Vietnamese high school students are now required to pass national high school graduation tests at the end of grade 12 before they can sit for the admission exam to gain acceptance into college.
A student sleeping in an exam room at a Hồ Chí Minh City university during the 2013 national college admission exam in early July
Every year in July, Việt Nam gets busier when candidates and their parents descend on exam centers across the country for the important exam, which costs MoET a huge amount of money to organize and administer.
Despite such hard efforts the exam has been criticized for testing the ability to learn by rote and thus preventing candidates from applying what is taught to solve problems, the developers said.

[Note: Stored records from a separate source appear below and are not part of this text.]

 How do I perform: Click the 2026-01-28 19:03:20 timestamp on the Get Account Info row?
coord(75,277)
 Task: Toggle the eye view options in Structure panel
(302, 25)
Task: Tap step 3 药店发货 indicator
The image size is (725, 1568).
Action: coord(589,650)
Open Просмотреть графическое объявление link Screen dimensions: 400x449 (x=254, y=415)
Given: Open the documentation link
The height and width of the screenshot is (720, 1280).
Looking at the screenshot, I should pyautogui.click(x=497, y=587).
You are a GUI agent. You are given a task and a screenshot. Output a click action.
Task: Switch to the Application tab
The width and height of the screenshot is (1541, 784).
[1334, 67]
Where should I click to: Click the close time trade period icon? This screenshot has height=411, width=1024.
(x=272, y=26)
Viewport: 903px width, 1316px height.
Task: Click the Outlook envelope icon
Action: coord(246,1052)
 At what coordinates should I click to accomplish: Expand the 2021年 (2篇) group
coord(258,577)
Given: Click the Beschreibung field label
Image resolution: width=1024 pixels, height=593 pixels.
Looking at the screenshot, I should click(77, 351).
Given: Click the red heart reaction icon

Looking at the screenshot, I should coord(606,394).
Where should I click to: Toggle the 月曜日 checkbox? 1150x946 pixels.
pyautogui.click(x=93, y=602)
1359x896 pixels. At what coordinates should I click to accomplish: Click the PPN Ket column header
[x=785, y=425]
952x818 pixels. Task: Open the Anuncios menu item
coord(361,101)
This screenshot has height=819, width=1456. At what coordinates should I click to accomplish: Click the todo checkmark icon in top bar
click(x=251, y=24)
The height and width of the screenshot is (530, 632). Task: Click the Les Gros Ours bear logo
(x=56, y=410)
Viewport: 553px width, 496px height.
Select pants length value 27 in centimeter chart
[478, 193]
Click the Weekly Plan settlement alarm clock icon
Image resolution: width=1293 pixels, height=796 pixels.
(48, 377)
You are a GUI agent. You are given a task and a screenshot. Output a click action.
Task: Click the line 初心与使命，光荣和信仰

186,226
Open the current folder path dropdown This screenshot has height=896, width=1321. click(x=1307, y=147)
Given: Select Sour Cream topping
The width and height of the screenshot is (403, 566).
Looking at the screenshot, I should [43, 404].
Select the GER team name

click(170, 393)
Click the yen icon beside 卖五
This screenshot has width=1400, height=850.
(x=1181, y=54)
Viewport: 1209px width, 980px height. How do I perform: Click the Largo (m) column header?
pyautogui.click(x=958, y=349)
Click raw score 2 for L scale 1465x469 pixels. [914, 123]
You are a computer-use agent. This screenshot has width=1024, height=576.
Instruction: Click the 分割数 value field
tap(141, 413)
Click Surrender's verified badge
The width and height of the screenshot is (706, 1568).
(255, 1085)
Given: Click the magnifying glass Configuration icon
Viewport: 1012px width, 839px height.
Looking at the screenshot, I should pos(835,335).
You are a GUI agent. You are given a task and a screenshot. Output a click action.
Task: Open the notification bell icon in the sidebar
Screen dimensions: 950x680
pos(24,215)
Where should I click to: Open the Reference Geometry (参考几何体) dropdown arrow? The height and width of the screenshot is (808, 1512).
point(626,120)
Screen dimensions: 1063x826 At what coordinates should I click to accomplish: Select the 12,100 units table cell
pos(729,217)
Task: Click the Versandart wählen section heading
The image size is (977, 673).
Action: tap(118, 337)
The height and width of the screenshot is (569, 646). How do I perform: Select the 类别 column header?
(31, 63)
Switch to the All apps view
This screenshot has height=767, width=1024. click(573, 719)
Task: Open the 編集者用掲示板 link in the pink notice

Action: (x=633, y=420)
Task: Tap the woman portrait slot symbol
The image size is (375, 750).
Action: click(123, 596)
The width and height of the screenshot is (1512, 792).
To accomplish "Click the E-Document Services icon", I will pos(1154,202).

It is also not fair to decide whether to admit students to colleges based merely on their performance at the exam while learning is a long process, they added.
Local universities will likely be allowed to recruit students on the basis of how they have performed in high school and on national high school graduation tests, which will also be reformed, Deputy Education Minister Nguyễn Vinh Hiển said at the conference.
The reform plan suggests testing twelfth-graders either on problem-solving skills or math and Vietnamese literature, instead of six subjects as at present, at the high school graduation exam, Bùii Mạnh Nhi, a MoET official, said.
MoET also said in the plan that it will maintain the current 12-year educational system, including five years of elementary school, four years of middle school, and three years of high school.
Earlier, some veteran educators had proposed taking one year off the system.
Deputy Minister Hiển announced that MoET will cut the number of subjects to 3-6 from 11 in elementary school and 8 from 13 in middle school after the year 2015.
Eleventh- and twelfth-graders will study three compulsory subjects, including math, Vietnamese literature and a foreign language, rather than over a dozen like the present, Hiển added.
Under the reform the education ministry will establish highly qualified pedagogical universities to train teachers to be able to adapt to these expected changes.
It will review remuneration packages for teachers, which are said to be so uncompetitive, and offer more incentives to attract talents to the teaching profession as well.
Now a student must pass MoET tests on a set of three subjects, which depend on his/her major, to gain admission to a college.